Синдэ отвели каморку в храме, каждый день он исправно посещал занятия, а когда его успехи были замечены, ему поручили особый труд: помогать ученым мужам переписывать значения ханьских иероглифов – это был первый этап в подготовке тангутско-ханьского словаря.

Осень и начало весны Синдэ провел за изучением тангутского языка. Зима в Синцине длилась с десятого по третий месяц. С восходом одиннадцатой луны оросительные каналы, бегущие к городу от реки Хуанхэ, замерзли, каждый день шел град. В четвертом месяце, когда лед на Желтой реке начал таять, Синдэ приступил ко второму этапу создания тангутско-ханьского словаря. Летом ветры дули в основном с северо-запада, но стояла изнуряющая жара, и мелкий пустынный песок заметал город. Из-за этих песчаных бурь днем становилось темно, как ночью, а когда бури прекращались, им на смену приходили страшные грозы.

Синдэ на капризы природы внимания не обращал – он с головой ушел в работу. В языке тангутов было более шести тысяч знаков, их, как выяснилось, придумал ханьский монах, который давно умер. Будь он жив, подобрать нужный иероглиф для каждого тангутского слова не составило бы труда, теперь же молодой цзюйжэнь вынужден был тратить уйму времени на то, чтобы в море символов со сходным значением отыскать один подходящий.

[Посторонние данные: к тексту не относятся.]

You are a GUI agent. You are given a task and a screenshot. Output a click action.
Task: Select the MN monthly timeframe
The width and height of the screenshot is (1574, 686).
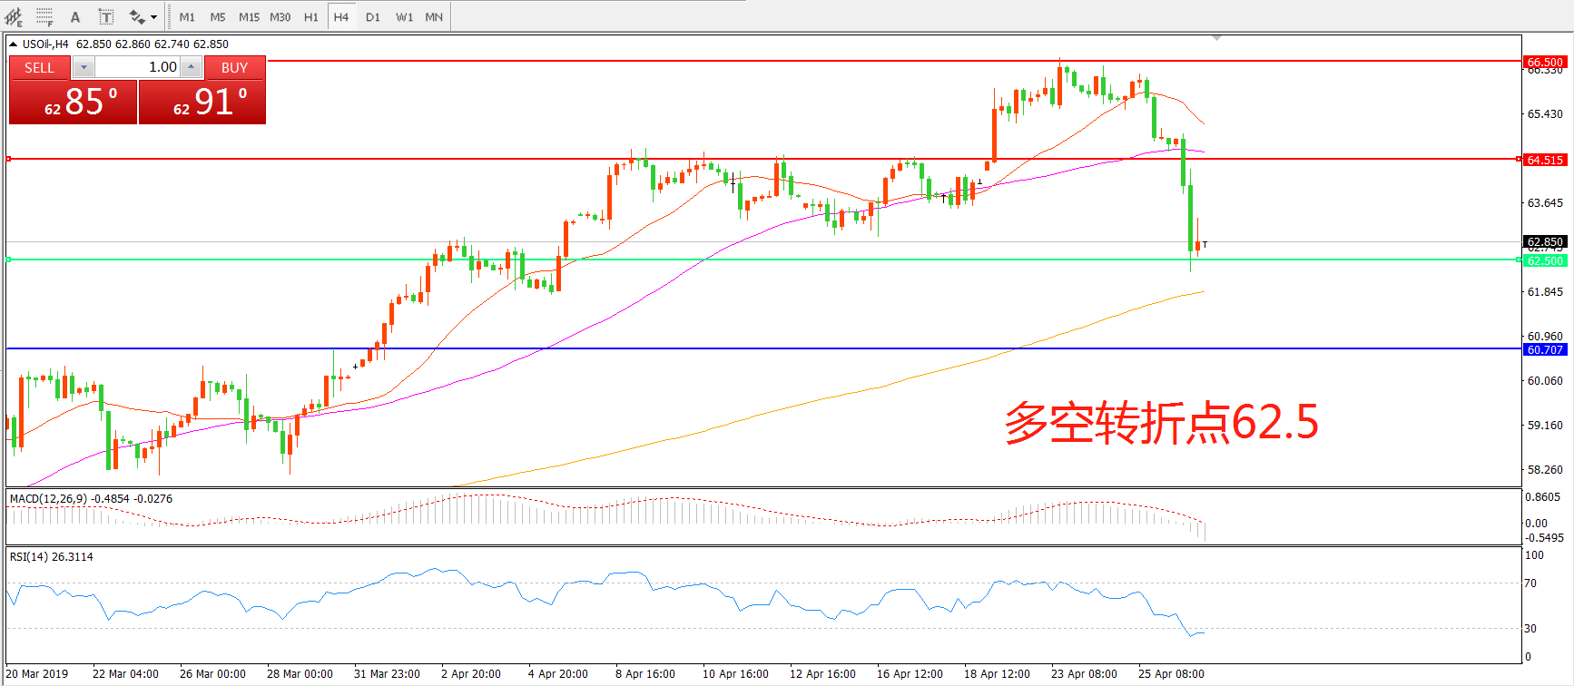[434, 16]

Осенью 1029 года словарь был наконец-то готов. Почти полтора года пролетело с тех пор, как Синдэ прибыл в начале лета в Синцин. Нельзя сказать, что он позабыл об уйгурской царевне и Чжу Ванли, но их образы постепенно отошли на задворки памяти, потускнели, а кровавые битвы, в которых молодой ханьский цзюйжэнь участвовал под началом отважного полководца, и суровая жизнь в приграничном гарнизоне теперь казались ему ночным кошмаром. Синдэ думал, что никогда уже не вернется в Лянчжоу или Ганьчжоу – до того нереальными и далекими сделались в его сознании эти города. Прожив некоторое время в столице Западного Ся, он уж и не помышлял о возвращении к прежнему месту службы. Вскоре память о знатной уйгурке совсем померкла. Сначала, думая о ней, Синдэ грустил и все вспоминал ее ледяные руки в день расставания, теперь же ему трудно было поверить, что когда-то он обладал этой женщиной. Возможно, ему все приснилось? Да и клятву он произносил тогда, словно во сне… Как бы то ни было, у него пропало желание возвращаться в Ганьчжоу за чужеземной царевной.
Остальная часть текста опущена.